ToIP security; policies and strategies

Description

You are already using Telephony over IP in your enterprise or you are considering its implementation. You consider your IP network already well secured. However, you should know that the nature of telephony as well as specific ToIP components and protocols will alter the way networks are attacked. Consequently implementing telephony over your IP networks will have a significant impact on your network security architecture and policies.
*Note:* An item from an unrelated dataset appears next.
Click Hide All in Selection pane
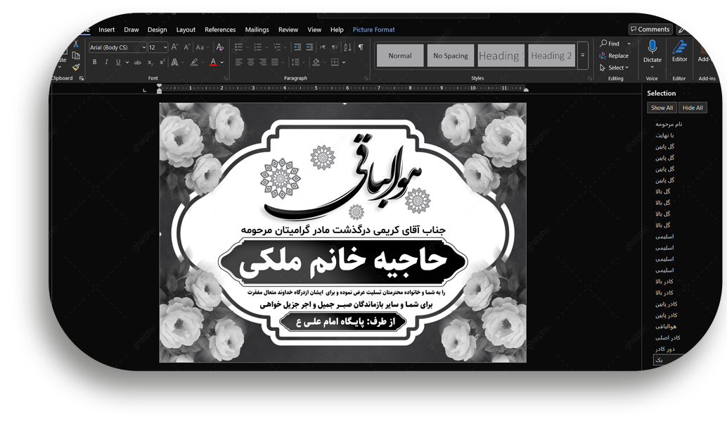727x424 pixels. coord(693,108)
This course is about specificities related to ToIP networks security.

Prerequisites:

« Securing and enterprise network; from intrusion to solutions… » or equivalent.

Target audience:

Sales representatives, account managers, help desk technicians (level 1 and 2), managers and support staff who’s functions requires a good level of understanding of ToIP security, its policies and components without requiring a deep knowledge of architectures and protocols.

Learning objectives:

Upon completion of this course, the participants will be able to briefly explain network security solutions that are specific to ToIP networks;
Most precisely, he will be able to:

1. Describe intrusion risks specific to ToIP;

2. Describe ways to counterattack those intrusions;

3. Discuss solutions pertinences relatively to the risks.

Course duration: 1 day

Course content:

LU 1

Intrusion risks
What are the risks?
Attacking a ToIP network; why?
Typical attacks
Phone system attack
Computer network attack
Signaling protocols vulnerabilities
Transport protocols vulnerabilities
Equipment vulnerabilities

LU 2

Technical solutions
Bastions and firewalls specific to ToIP

LU 3

Security policies
Security strategies
The best practices
Architecture of a secured network

Pedagogic techniques:

Most training activities are using the « presentation » as their main pedagogic technique. This course innovates in offering different techniques, rigorously chosen in regard with their potential to create and maintain interest, to facilitate learning and to increase retention. It is using many techniques as animation, simulation, guided discovery, case study and demonstrations.

Note :

For audiences who do not have the prerequisites and would like to get knowledge specific to this course, we can merge essential concepts from « Securing an enterprise network; from intrusion to solutions.. » with this course.
The course duration would then be 2 days.